Items from a dataset
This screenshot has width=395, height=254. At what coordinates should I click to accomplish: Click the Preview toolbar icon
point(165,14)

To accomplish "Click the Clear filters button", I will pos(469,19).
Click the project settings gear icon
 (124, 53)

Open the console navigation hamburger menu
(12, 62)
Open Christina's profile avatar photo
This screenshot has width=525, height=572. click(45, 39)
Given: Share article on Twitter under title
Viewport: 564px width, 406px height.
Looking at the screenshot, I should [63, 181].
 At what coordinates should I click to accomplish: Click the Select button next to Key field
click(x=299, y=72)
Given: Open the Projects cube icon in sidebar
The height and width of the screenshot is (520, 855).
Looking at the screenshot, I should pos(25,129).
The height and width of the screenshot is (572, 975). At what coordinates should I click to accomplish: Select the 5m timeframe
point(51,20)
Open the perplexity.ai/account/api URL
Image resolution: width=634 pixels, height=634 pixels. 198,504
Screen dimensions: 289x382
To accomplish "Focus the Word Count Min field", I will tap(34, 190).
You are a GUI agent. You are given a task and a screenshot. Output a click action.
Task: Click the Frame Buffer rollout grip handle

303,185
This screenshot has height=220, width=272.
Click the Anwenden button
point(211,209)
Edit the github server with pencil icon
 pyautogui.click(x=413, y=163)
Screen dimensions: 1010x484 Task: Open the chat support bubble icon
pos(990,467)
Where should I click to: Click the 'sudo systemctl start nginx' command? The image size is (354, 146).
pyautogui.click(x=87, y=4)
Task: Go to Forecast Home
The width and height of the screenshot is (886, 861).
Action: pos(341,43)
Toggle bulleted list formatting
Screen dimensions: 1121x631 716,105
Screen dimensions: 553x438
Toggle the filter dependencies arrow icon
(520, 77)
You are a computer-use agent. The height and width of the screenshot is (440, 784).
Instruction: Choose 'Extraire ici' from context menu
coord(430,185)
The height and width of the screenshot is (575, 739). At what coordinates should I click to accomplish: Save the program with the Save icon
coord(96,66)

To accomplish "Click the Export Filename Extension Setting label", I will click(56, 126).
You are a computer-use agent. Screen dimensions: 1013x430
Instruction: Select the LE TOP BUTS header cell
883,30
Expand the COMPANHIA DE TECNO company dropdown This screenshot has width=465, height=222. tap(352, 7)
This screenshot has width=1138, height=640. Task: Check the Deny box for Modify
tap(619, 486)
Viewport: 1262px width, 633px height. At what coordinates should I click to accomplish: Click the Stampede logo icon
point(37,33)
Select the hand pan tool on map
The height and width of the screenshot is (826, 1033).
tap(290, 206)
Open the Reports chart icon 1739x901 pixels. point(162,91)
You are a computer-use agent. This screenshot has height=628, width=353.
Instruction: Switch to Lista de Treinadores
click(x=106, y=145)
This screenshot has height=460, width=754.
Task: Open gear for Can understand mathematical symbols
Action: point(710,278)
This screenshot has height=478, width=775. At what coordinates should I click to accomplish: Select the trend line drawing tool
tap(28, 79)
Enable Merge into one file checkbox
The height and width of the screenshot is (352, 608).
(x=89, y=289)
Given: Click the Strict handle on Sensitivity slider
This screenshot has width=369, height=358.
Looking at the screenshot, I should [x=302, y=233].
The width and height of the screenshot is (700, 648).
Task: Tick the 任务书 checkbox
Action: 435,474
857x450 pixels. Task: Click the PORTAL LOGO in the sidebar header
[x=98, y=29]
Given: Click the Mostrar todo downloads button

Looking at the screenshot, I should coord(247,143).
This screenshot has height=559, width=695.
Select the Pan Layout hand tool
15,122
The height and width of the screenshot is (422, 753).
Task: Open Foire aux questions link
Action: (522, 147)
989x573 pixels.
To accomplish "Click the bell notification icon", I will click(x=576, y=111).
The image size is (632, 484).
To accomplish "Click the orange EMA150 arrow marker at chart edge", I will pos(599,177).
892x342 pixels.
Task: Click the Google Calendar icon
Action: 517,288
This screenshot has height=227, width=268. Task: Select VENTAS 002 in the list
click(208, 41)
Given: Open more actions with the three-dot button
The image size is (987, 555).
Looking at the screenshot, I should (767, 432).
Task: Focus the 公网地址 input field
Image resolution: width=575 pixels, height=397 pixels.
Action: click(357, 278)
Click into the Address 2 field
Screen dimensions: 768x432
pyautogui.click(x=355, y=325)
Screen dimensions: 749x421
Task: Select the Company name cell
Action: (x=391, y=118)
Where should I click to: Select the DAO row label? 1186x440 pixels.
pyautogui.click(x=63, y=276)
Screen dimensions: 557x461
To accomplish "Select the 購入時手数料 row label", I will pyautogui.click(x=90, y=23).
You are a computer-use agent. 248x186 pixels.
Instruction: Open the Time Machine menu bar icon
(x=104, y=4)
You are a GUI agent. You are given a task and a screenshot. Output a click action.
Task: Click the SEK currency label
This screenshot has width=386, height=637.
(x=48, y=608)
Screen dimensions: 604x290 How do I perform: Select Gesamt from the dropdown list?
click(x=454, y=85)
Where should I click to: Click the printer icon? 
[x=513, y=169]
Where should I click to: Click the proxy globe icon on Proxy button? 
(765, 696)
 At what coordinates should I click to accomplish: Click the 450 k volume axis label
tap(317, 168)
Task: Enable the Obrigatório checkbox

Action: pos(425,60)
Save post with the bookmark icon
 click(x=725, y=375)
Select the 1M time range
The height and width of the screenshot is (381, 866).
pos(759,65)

TASK TO CARRY OUT:
Output all preceding records character for character.

YOUR RESPONSE:
This screenshot has width=395, height=254. At what coordinates should I click to accomplish: Click the Preview toolbar icon
point(165,14)

To accomplish "Click the Clear filters button", I will pos(469,19).
Click the project settings gear icon
 (124, 53)

Open the console navigation hamburger menu
(12, 62)
Open Christina's profile avatar photo
This screenshot has width=525, height=572. click(45, 39)
Given: Share article on Twitter under title
Viewport: 564px width, 406px height.
Looking at the screenshot, I should [63, 181].
 At what coordinates should I click to accomplish: Click the Select button next to Key field
click(x=299, y=72)
Given: Open the Projects cube icon in sidebar
The height and width of the screenshot is (520, 855).
Looking at the screenshot, I should pos(25,129).
The height and width of the screenshot is (572, 975). At what coordinates should I click to accomplish: Select the 5m timeframe
point(51,20)
Open the perplexity.ai/account/api URL
Image resolution: width=634 pixels, height=634 pixels. 198,504
Screen dimensions: 289x382
To accomplish "Focus the Word Count Min field", I will tap(34, 190).
You are a GUI agent. You are given a task and a screenshot. Output a click action.
Task: Click the Frame Buffer rollout grip handle

303,185
This screenshot has height=220, width=272.
Click the Anwenden button
point(211,209)
Edit the github server with pencil icon
 pyautogui.click(x=413, y=163)
Screen dimensions: 1010x484 Task: Open the chat support bubble icon
pos(990,467)
Where should I click to: Click the 'sudo systemctl start nginx' command? The image size is (354, 146).
pyautogui.click(x=87, y=4)
Task: Go to Forecast Home
The width and height of the screenshot is (886, 861).
Action: pos(341,43)
Toggle bulleted list formatting
Screen dimensions: 1121x631 716,105
Screen dimensions: 553x438
Toggle the filter dependencies arrow icon
(520, 77)
You are a computer-use agent. The height and width of the screenshot is (440, 784).
Instruction: Choose 'Extraire ici' from context menu
coord(430,185)
The height and width of the screenshot is (575, 739). At what coordinates should I click to accomplish: Save the program with the Save icon
coord(96,66)

To accomplish "Click the Export Filename Extension Setting label", I will click(56, 126).
You are a computer-use agent. Screen dimensions: 1013x430
Instruction: Select the LE TOP BUTS header cell
883,30
Expand the COMPANHIA DE TECNO company dropdown This screenshot has width=465, height=222. tap(352, 7)
This screenshot has width=1138, height=640. Task: Check the Deny box for Modify
tap(619, 486)
Viewport: 1262px width, 633px height. At what coordinates should I click to accomplish: Click the Stampede logo icon
point(37,33)
Select the hand pan tool on map
The height and width of the screenshot is (826, 1033).
tap(290, 206)
Open the Reports chart icon 1739x901 pixels. point(162,91)
You are a computer-use agent. This screenshot has height=628, width=353.
Instruction: Switch to Lista de Treinadores
click(x=106, y=145)
This screenshot has height=460, width=754.
Task: Open gear for Can understand mathematical symbols
Action: point(710,278)
This screenshot has height=478, width=775. At what coordinates should I click to accomplish: Select the trend line drawing tool
tap(28, 79)
Enable Merge into one file checkbox
The height and width of the screenshot is (352, 608).
(x=89, y=289)
Given: Click the Strict handle on Sensitivity slider
This screenshot has width=369, height=358.
Looking at the screenshot, I should [x=302, y=233].
The width and height of the screenshot is (700, 648).
Task: Tick the 任务书 checkbox
Action: 435,474
857x450 pixels. Task: Click the PORTAL LOGO in the sidebar header
[x=98, y=29]
Given: Click the Mostrar todo downloads button

Looking at the screenshot, I should coord(247,143).
This screenshot has height=559, width=695.
Select the Pan Layout hand tool
15,122
The height and width of the screenshot is (422, 753).
Task: Open Foire aux questions link
Action: (522, 147)
989x573 pixels.
To accomplish "Click the bell notification icon", I will click(x=576, y=111).
The image size is (632, 484).
To accomplish "Click the orange EMA150 arrow marker at chart edge", I will pos(599,177).
892x342 pixels.
Task: Click the Google Calendar icon
Action: 517,288
This screenshot has height=227, width=268. Task: Select VENTAS 002 in the list
click(208, 41)
Given: Open more actions with the three-dot button
The image size is (987, 555).
Looking at the screenshot, I should (767, 432).
Task: Focus the 公网地址 input field
Image resolution: width=575 pixels, height=397 pixels.
Action: click(357, 278)
Click into the Address 2 field
Screen dimensions: 768x432
pyautogui.click(x=355, y=325)
Screen dimensions: 749x421
Task: Select the Company name cell
Action: (x=391, y=118)
Where should I click to: Select the DAO row label? 1186x440 pixels.
pyautogui.click(x=63, y=276)
Screen dimensions: 557x461
To accomplish "Select the 購入時手数料 row label", I will pyautogui.click(x=90, y=23).
You are a computer-use agent. 248x186 pixels.
Instruction: Open the Time Machine menu bar icon
(x=104, y=4)
You are a GUI agent. You are given a task and a screenshot. Output a click action.
Task: Click the SEK currency label
This screenshot has width=386, height=637.
(x=48, y=608)
Screen dimensions: 604x290 How do I perform: Select Gesamt from the dropdown list?
click(x=454, y=85)
Where should I click to: Click the printer icon? 
[x=513, y=169]
Where should I click to: Click the proxy globe icon on Proxy button? 
(765, 696)
 At what coordinates should I click to accomplish: Click the 450 k volume axis label
tap(317, 168)
Task: Enable the Obrigatório checkbox

Action: pos(425,60)
Save post with the bookmark icon
 click(x=725, y=375)
Select the 1M time range
The height and width of the screenshot is (381, 866).
pos(759,65)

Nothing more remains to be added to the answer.